Parts of the exercise
[a] Reproduce the stretch of the game interface help text from "This interface allows" through "selections and text.", word for word.
[b] Carry on the game interface help text, starting after its final sentence.

-- START OF Selection --

If you wish to keep a constant "eye" on your press inbox(es), a program is available for Microsoft Windows and Unix operating systems. It requires a constant internet connect and will monitor your press box for new messages. They are available for download at:

Send Press

This interface allows you to send press to other players. The top gives the type of press you are to send (if there are multiple colors allowed in your game, you will have to pick). The next section has a listing of all possible recipients. Select those you would like to receive the message (or broadcast so that everyone can see the message). Note that the receiving players will know the receiving list (even in gray press). The text box at the bottom is where you enter in the message. Word-wrap is performed automatically. Pressing "Send" will send the message immediately. "Clear" will clear all selections and text.

If the game is paused you will only be allowed press to the GM. This is to help insure a fair game. A game can be paused for a number of reasons (usually listed in the title window pane) including: the start of a game (some games begin paused to allow the GM to check to see that everyone has checked in), a scheduled recess, the grace period has passed without all orders being submitted, the game is waiting for a replacement player, or the GM paused the game. If the game has finished, you will only be allowed white broadcast press regardless of game press settings.

What If

This box allows you to type in orders for the current phase just as in the orders box. However, each line must be prefaced by the power (and a colon). You may enter in orders for all players. These orders are not saved but the results of those orders (both the judging output and the error log) are displayed. This does not change your submitted orders (or anyone else's submitted orders).

-- END OF Selection --
-- START OF Records --

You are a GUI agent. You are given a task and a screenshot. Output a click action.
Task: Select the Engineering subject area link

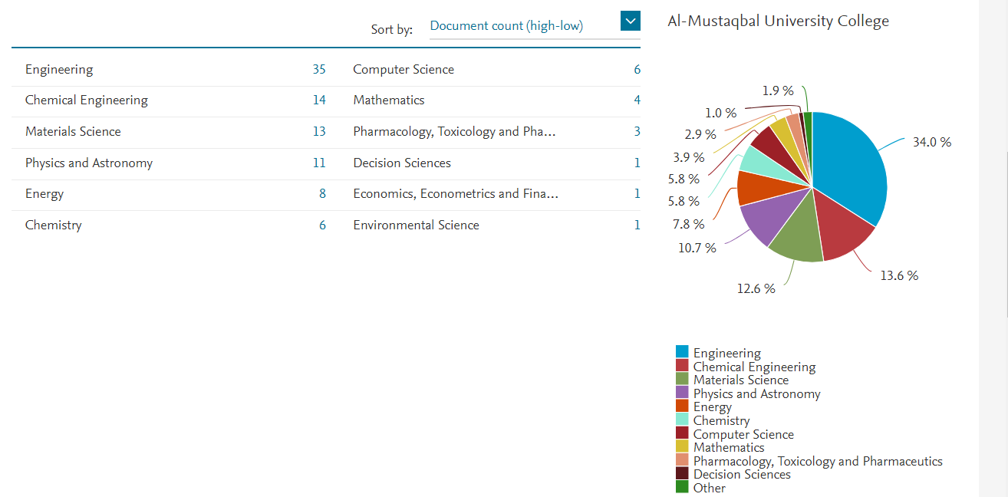click(x=59, y=69)
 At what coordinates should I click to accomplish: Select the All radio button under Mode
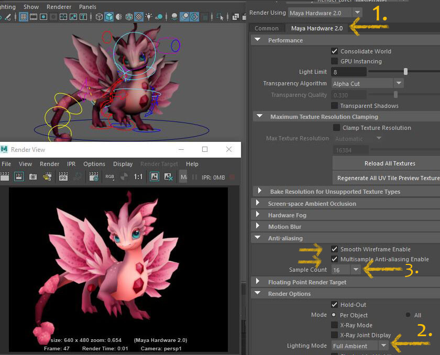(x=407, y=315)
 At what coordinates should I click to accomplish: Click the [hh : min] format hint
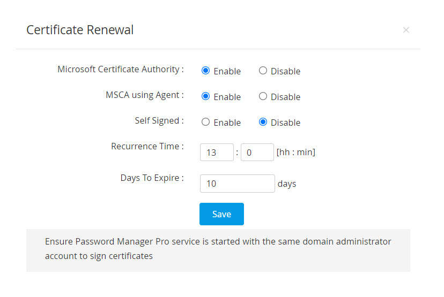coord(295,153)
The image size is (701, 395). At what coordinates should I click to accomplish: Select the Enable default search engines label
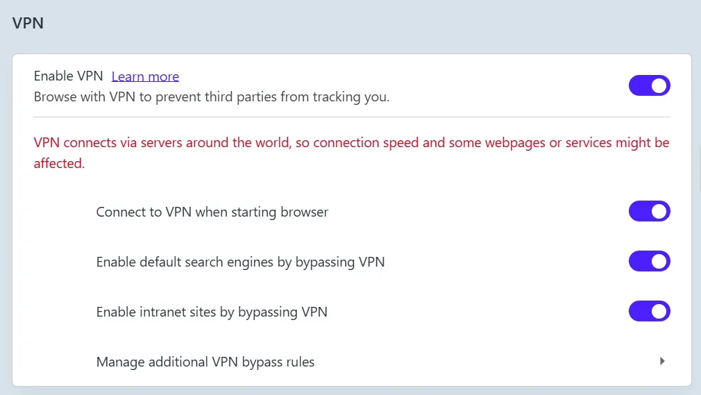tap(240, 262)
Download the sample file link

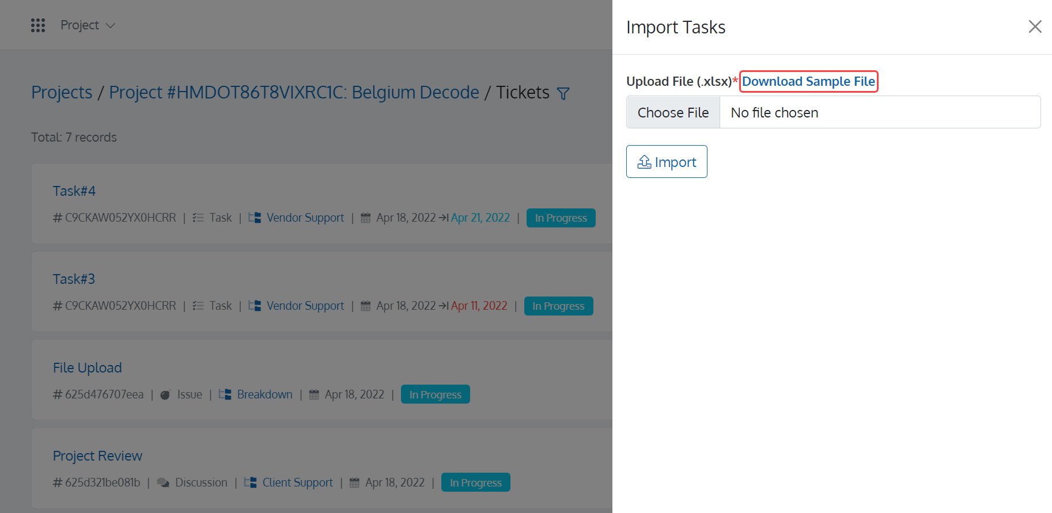tap(808, 81)
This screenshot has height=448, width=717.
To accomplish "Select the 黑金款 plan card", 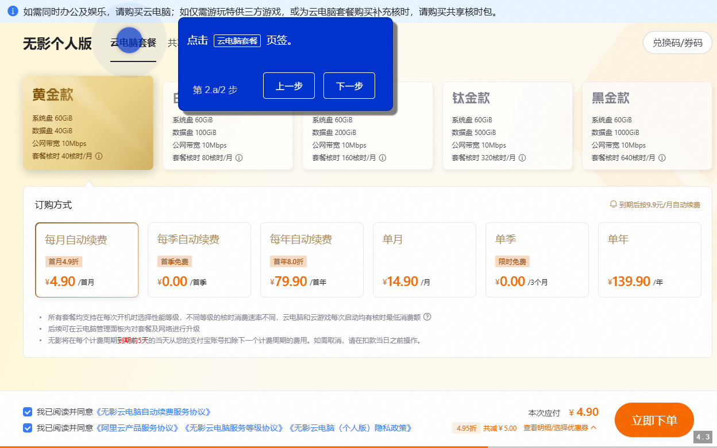I will [647, 125].
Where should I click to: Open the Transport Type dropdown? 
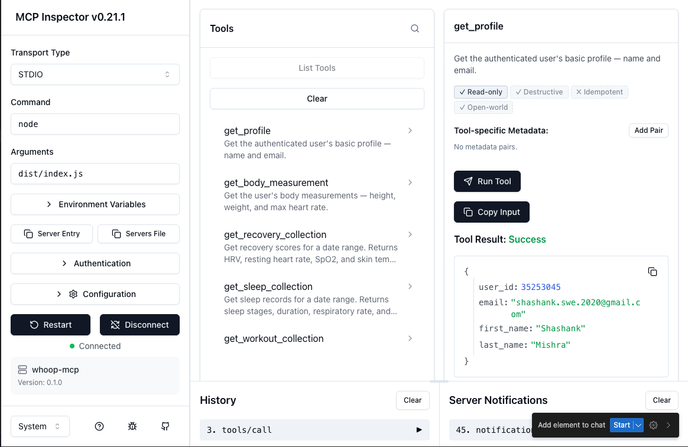pos(95,74)
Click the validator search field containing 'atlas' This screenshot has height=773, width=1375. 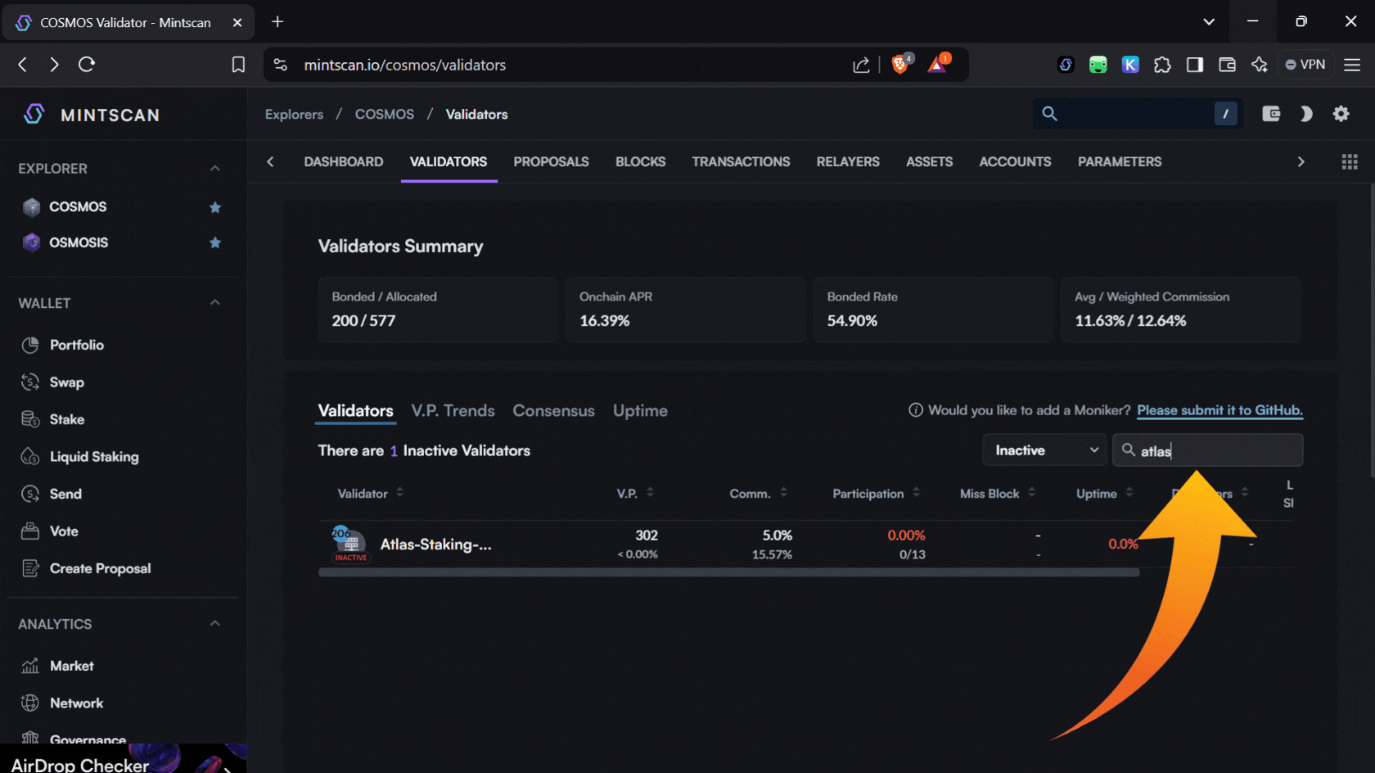coord(1219,450)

-- END OF Records --

Task-by-task answers
[a]
This interface allows you to send press to other players. The top gives the type of press you are to send (if there are multiple colors allowed in your game, you will have to pick). The next section has a listing of all possible recipients. Select those you would like to receive the message (or broadcast so that everyone can see the message). Note that the receiving players will know the receiving list (even in gray press). The text box at the bottom is where you enter in the message. Word-wrap is performed automatically. Pressing "Send" will send the message immediately. "Clear" will clear all selections and text.

[b]
SC Summary

This page shows you the number of supply centers controlled by each power at the beginning of the year and a summary of which powers owned each supply center.


This lists all future scheduled recesses. During a recess, the game is paused and press may only be sent to and from the game master. No deadlines may be scheduled during recesses. The game master is responsible for setting recesses.


The following variants are available on BOUNCED:
  1. 1898 (by Randy Davis):
    Same as standard, but game starts two years prior, each power with one unit.
  2. Ancient Mediterranean (by Don Hessong):
    Five-player variant set around the Mediterranean.
    Ancient Mediterranean homepage
  3. Chaos:
    Played on the standard board with one power per supply center. Powers may build on any supply center they own. Chaos power listing.
  4. Crowded:
    Same as standard, but with four extra powers taking up the neutral supply centers (one extra SC added in Ruhr).
  5. Fleet Rome (by Richard Sharp):
    Same as standard, but Italy starts with a fleet in Rome.
  6. Hundred (by Andy Schwarz):
    Three-player variant set in France/England during the Hundred-Years War.
    Hundred homepage
  7. Modern (by Vincent Mous):
    Ten-player variant set in Europe and Asia in 1995.
    Modern homepage
  8. Sail Ho (by "Tarzan"):
    Four-player variant set on a fictious map.
    Sail Ho homepage
  9. Shift-Left, Shift-Right, Shift-Around (by Josh Smith):
    Standard map variants where each power starts in the home of another.
  10. Standard (by Allan Calhamer):
    The original version of the game (well, except that it is not played face-to-face)

(c)1999-2020. Christian R. Shelton. All rights reserved.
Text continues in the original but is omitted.